That list could fill the rest of this magazine. I've said it many times lately, but I'll say it again. We are at a time and place where everything that is important to just about every company, large and small, resides on some computer database somewhere. Use your imagination and try to think of anything that isn't controlled by a computer today. If I can get to that computer and steal it, copy it, turn it off, corrupt it, blow it up, get a virus into it, dial into it or even get the data off of it after you sell it, I've gotcha! Again use your imagination to decide what kind of a disaster that would cause.
In my entire adult life, I have been personally involved with exactly two (small) disasters. One was a fire in our computer room, and the other was a water main break in the same computer room a few years later. Both caused some minor damage, and the fire let us all go outside for a few minutes, but that was it during 25+ years of working in that building.
It's not the same with today's technical disasters. They're usually not as physically spectacular, but they sure do make for some interesting headlines, and gray hair for those of us who have to react to them. Don't let your competition become an even bigger nightmare than the rest of the disasters that your company tries to prepare for. A disaster of this type may be your last!
These are the companies and associations that I went to for information while writing this article. They can help you as well. Contact them and get involved.

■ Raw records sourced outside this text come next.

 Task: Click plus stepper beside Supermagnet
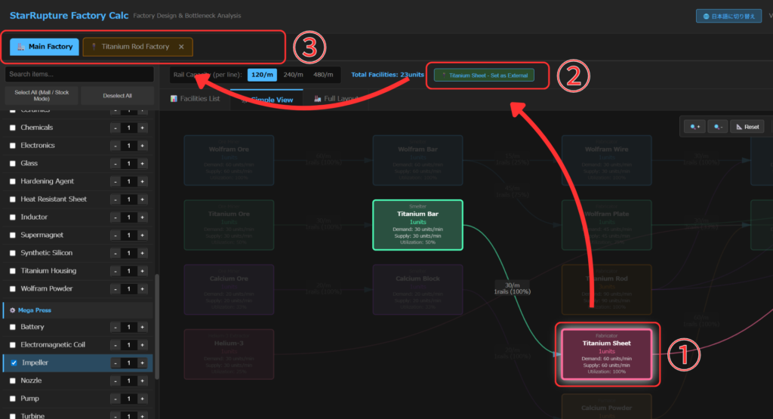pos(143,235)
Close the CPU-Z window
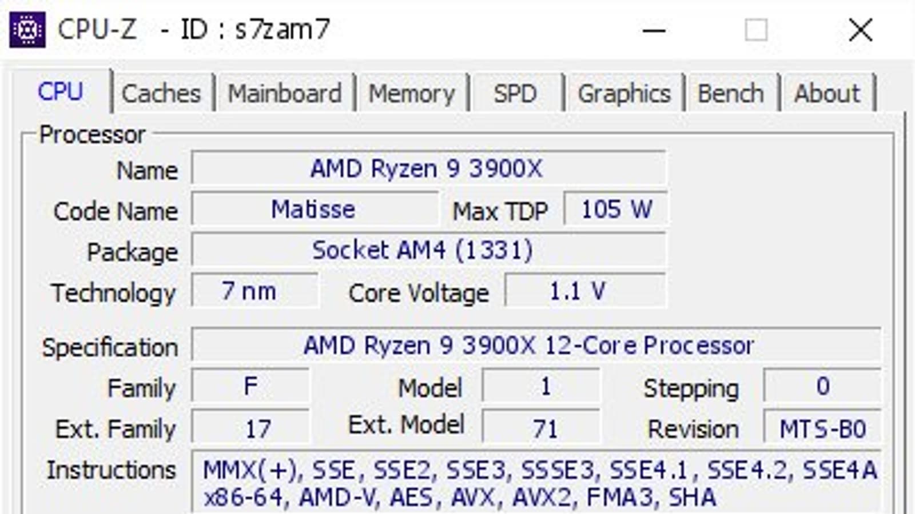Viewport: 915px width, 514px height. click(860, 30)
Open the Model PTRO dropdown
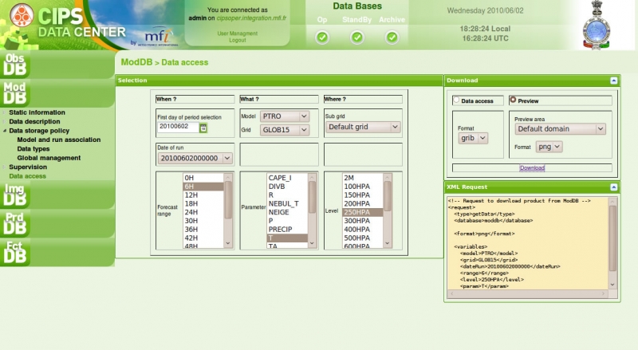The height and width of the screenshot is (350, 638). [285, 116]
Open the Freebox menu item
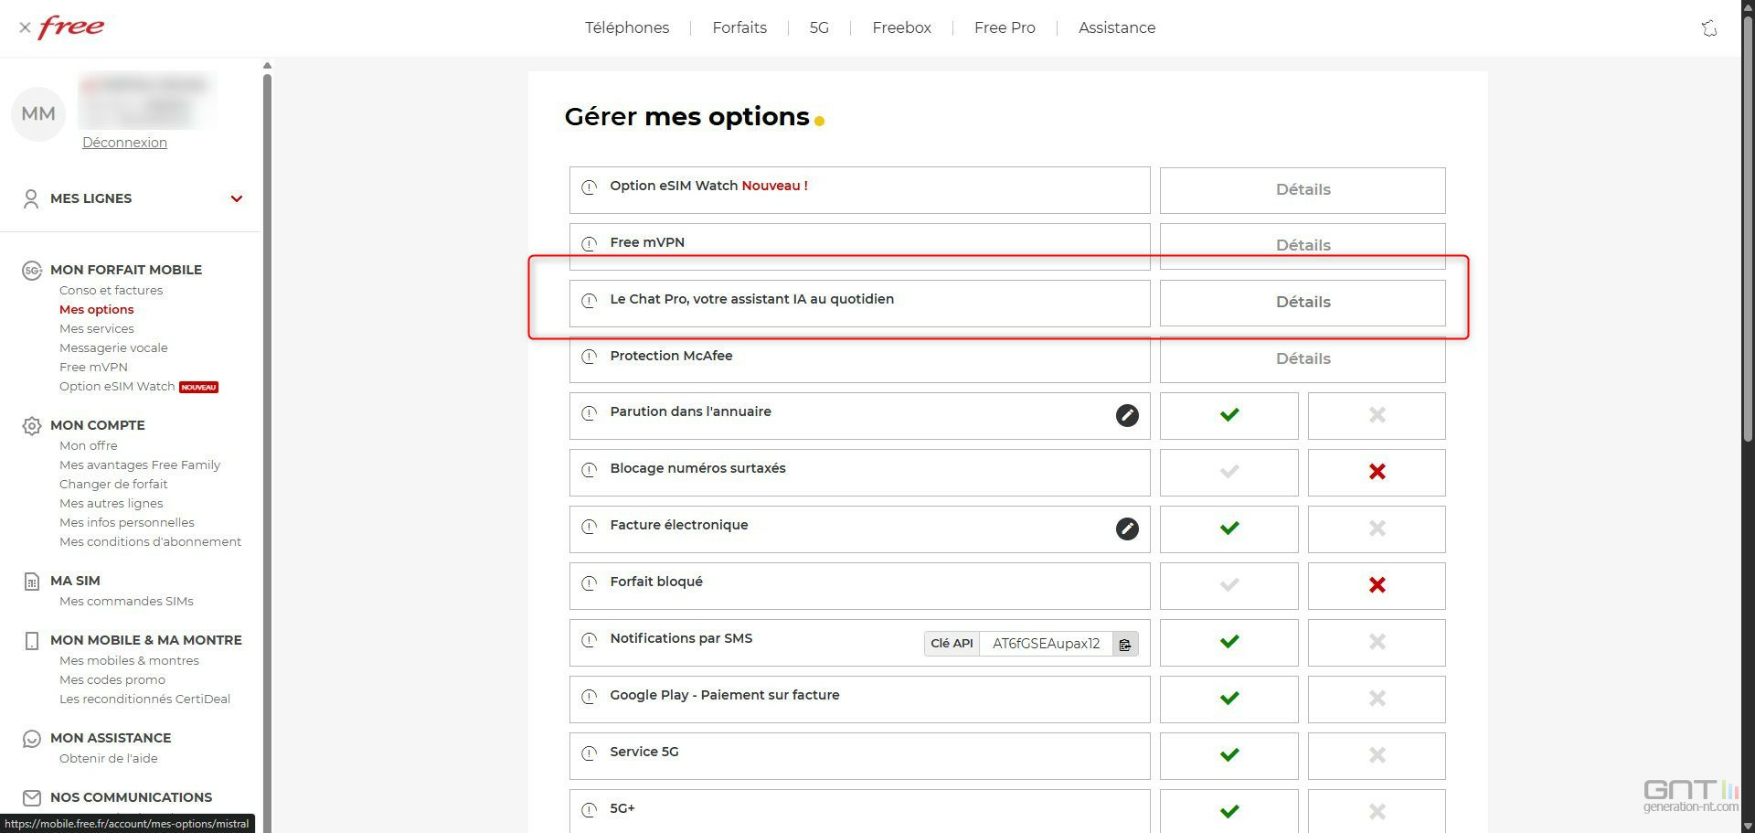This screenshot has height=833, width=1755. tap(901, 28)
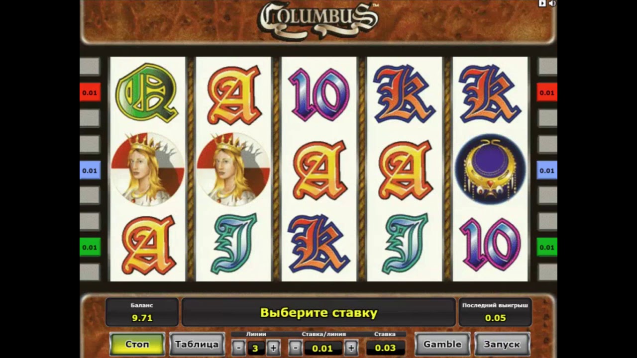Open the Таблица paytable
This screenshot has width=637, height=358.
pyautogui.click(x=197, y=344)
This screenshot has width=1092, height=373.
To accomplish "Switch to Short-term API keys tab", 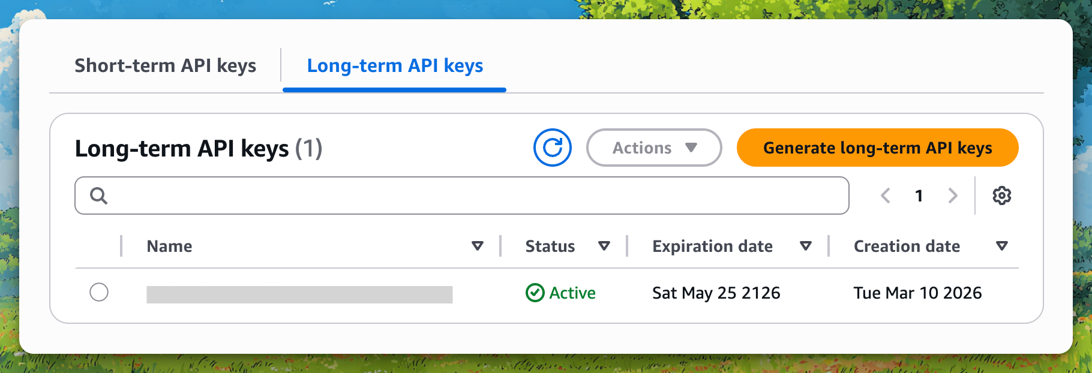I will pyautogui.click(x=165, y=65).
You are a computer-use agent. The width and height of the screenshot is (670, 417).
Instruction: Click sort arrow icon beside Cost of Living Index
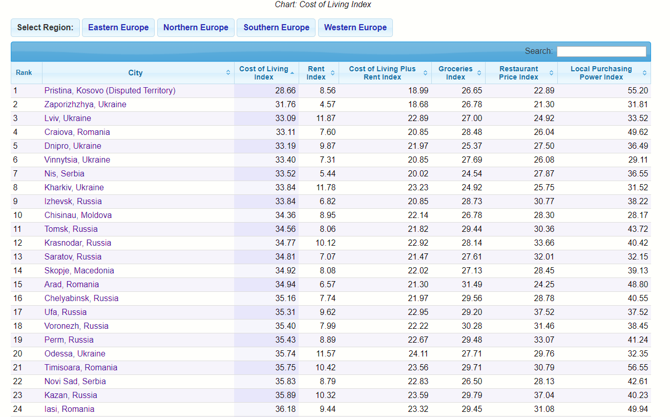pos(292,73)
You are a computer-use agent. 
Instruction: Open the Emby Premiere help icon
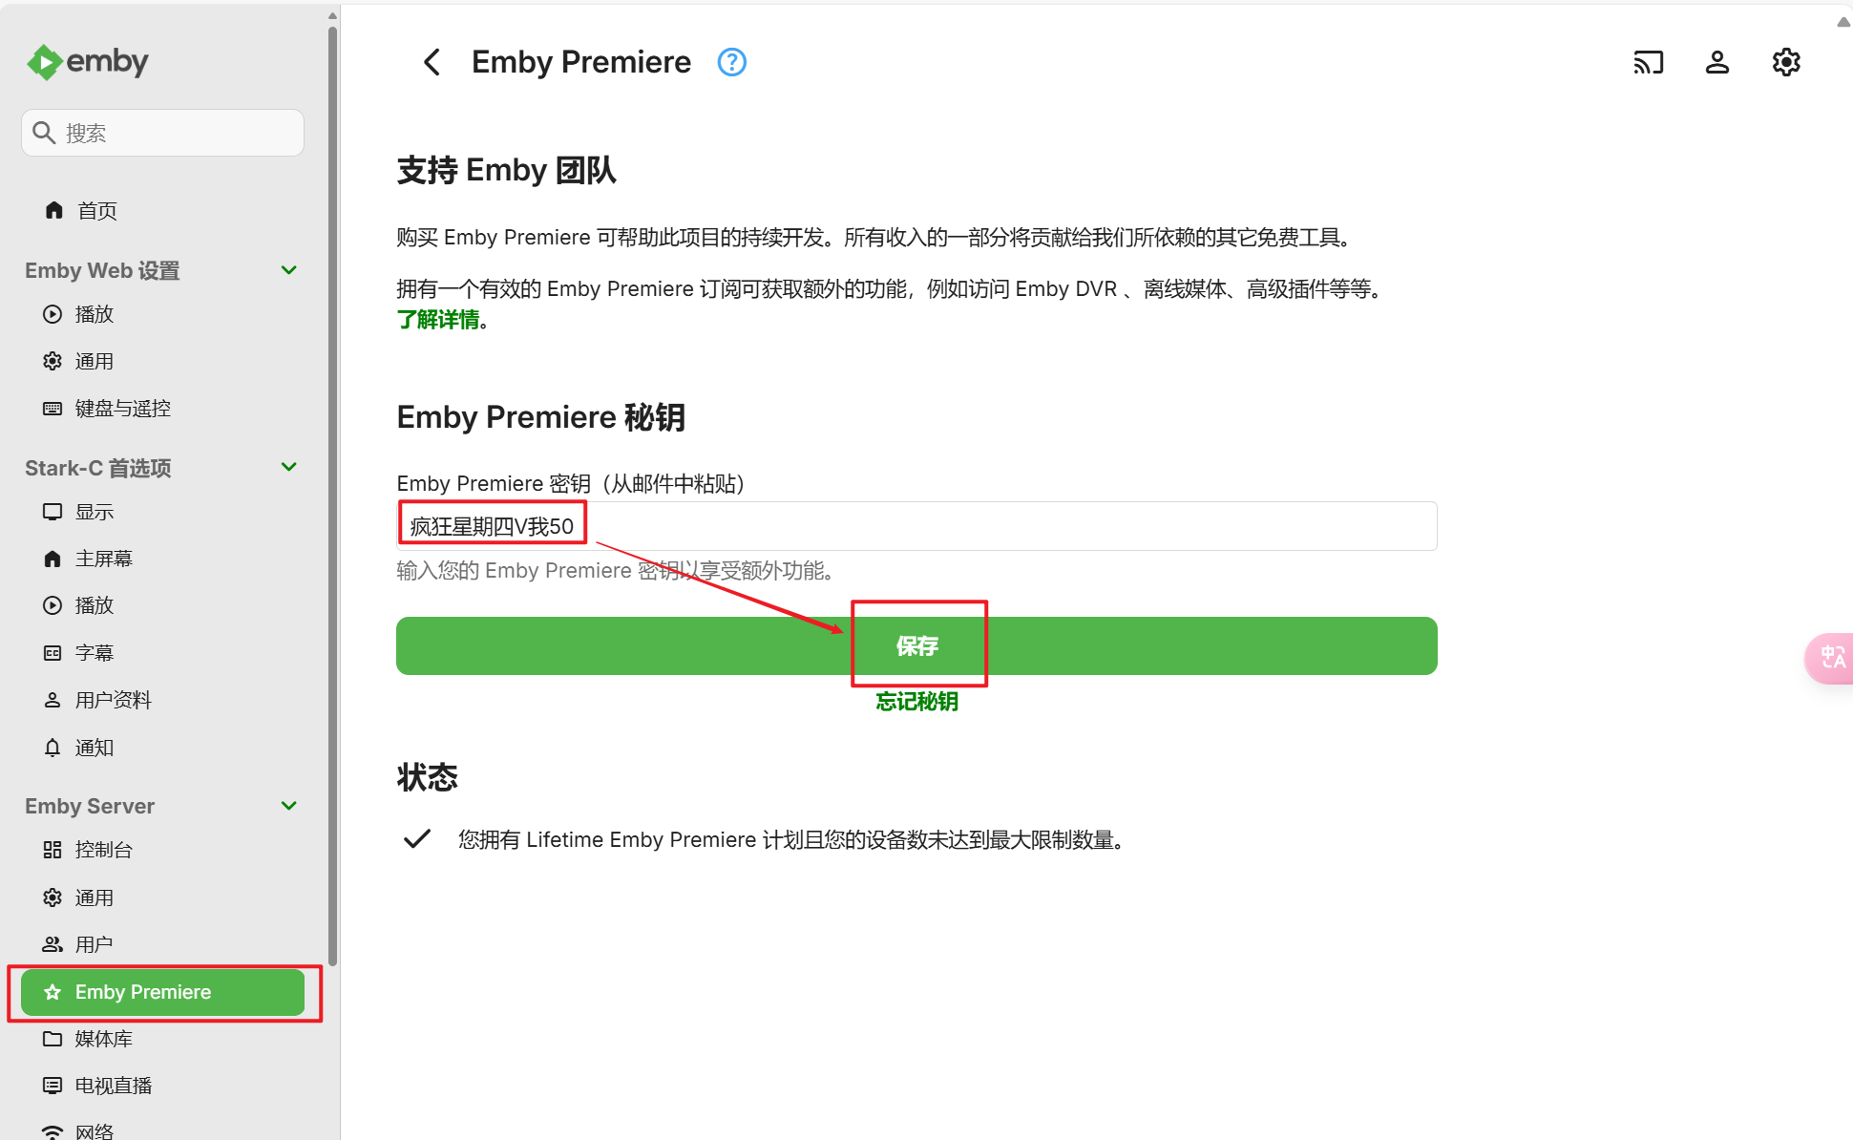coord(732,62)
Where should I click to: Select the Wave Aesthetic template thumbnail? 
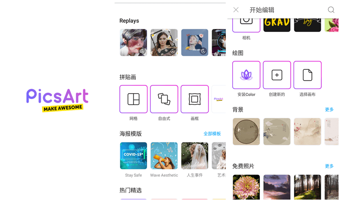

WarRoom Research www.warroomresearch.com
Society of Competitive Intelligence Professionals(SCIP) www.scip.org
American Society for Industrial Security(ASIS) www.asisonline.org
Operations Security Professionals Society (OPSEC) www.opsec.org
Mr. Wiles is the Senior instructor and co-developer of the BTAC Training Course. His association memberships include the International Association of Bomb Technicians & Investigators (IABTI) & the Contingency Planning Association of the Carolinas (CPAC). He can be reached at jwiles@oltronics.net.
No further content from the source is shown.